昨日の記事では、アートは制作者が自分の好き勝手やっていいけど、デザインは依頼者がいてギャラがあるから狙いどおりやらなくちゃいけないと書きました。

まるで、アート作品の制作が自由奔放かのように聞こえるかもしれませんが、アートはアートで様々な高いハードルがあることは言うまでもありません。また、依頼者がいてギャラのあるアート作品制作も普通にあります。ですから、実は単に依頼者がいるかどうかやギャラの有る無しだけでは、この違いは理解できません。

アートは自分のしたい表現(やその手法)ができていることが、まず第一に大事で、作品を見た人がどんな反応をするかは、二次的な影響と割り切っている側面があります。誤解をおそれず言えば、まずは制作者の自己満足が大事で、アーティスト自身が作品に自信がなかったり満足していないまま作品として発表するとしたら、エセアーティストと呼ばれるでしょう。

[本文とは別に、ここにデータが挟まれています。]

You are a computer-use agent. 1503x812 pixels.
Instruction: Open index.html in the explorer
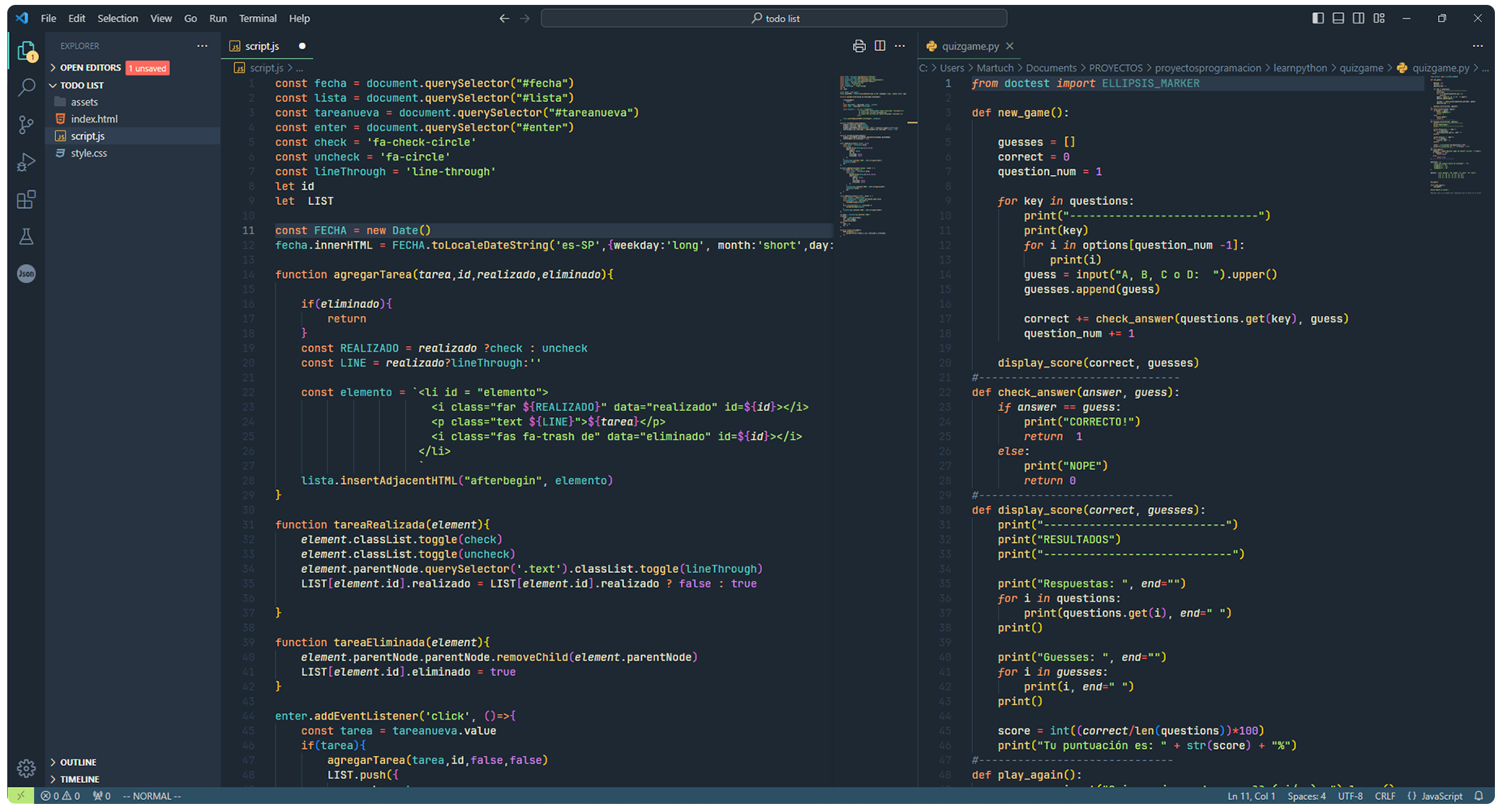click(x=94, y=119)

さらにアートは独自性や斬新さ、オリジナリティが重視され、その人にしかできない表現方法として評価されますから、作品そのものの出来栄えもさることながら、誰が作ったのかという「制作者の名前」がかなり重要です。アーティストに作品を依頼する人は、そのアーティストらしい表現の作品を望みますし、「誰の作品か」ということが大事なんですね。

それに対してグラフィックデザインを含む商業デザインは、クライアントから特定の狙いを達成するために依頼される制作物で、たいていの場合、クライアントから消費者へのコミュニケーションを「お手伝い」という側面があります。

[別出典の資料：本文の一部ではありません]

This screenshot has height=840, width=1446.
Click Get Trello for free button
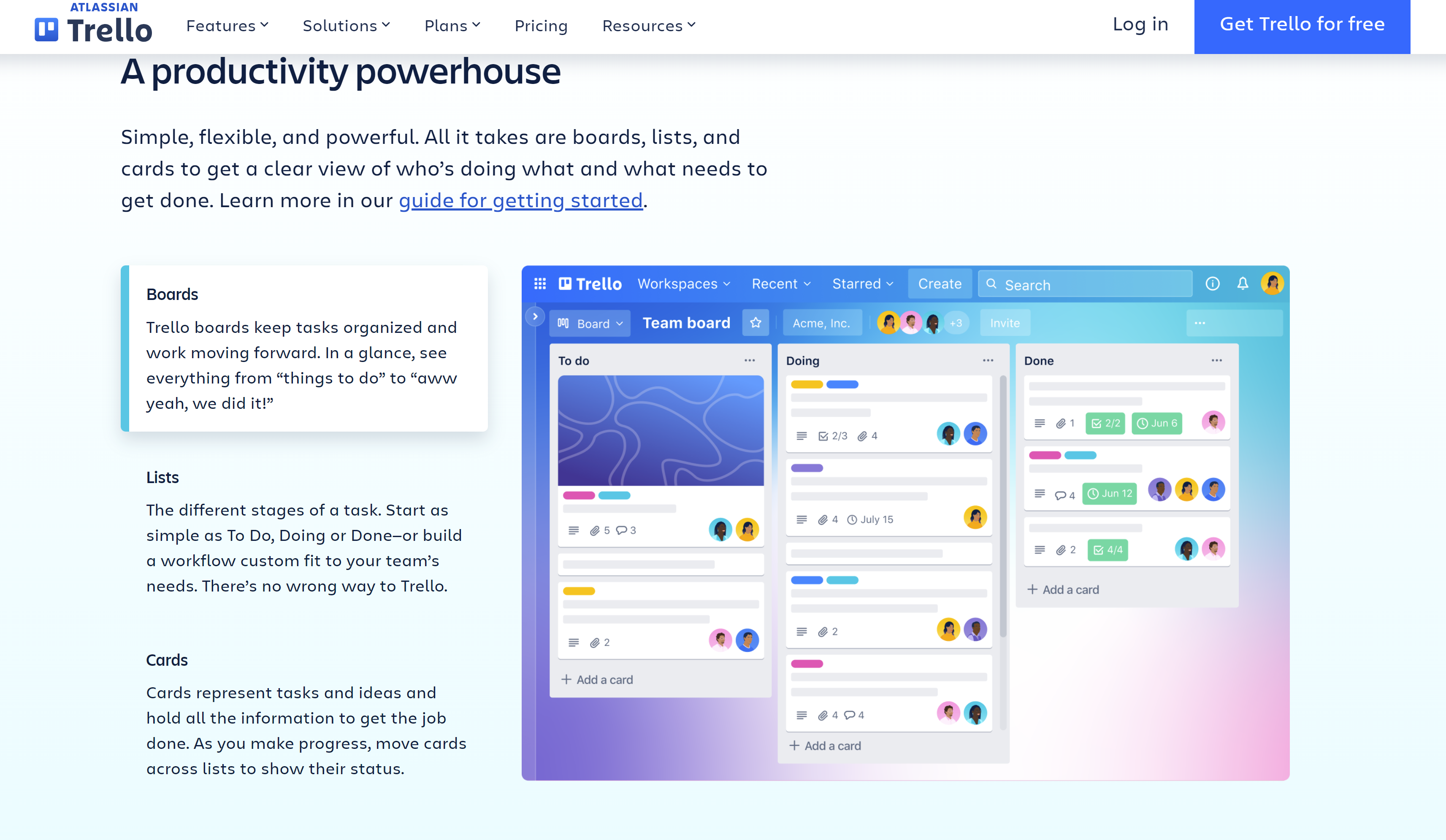click(1302, 24)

以前、仕事で、グラフィックデザイナーの奥村昭夫さんのお手伝いをする機会に恵まれました。ロート製薬や江崎グリコなど馴染みのあるロゴをはじめ、大きな仕事をされてきた著名デザイナーです。

ある打合せの席で奥村さんは、「自分の作ったデザインを作品と呼ばれるとどうも違和感を感じる。」とおっしゃられました。そして、その打合せに同席されていた、芸術写真家の増浦行仁さんに、「増浦さんは自分の写真を作品って言ってる?」と尋ねたのです。増浦さんは、「そうですね、作品と呼んでいます」と答えられました。それを聞いて奥村さんは「そっかぁ、どうしてボクは作品って言わないのかな?」と一瞬考えられたのです。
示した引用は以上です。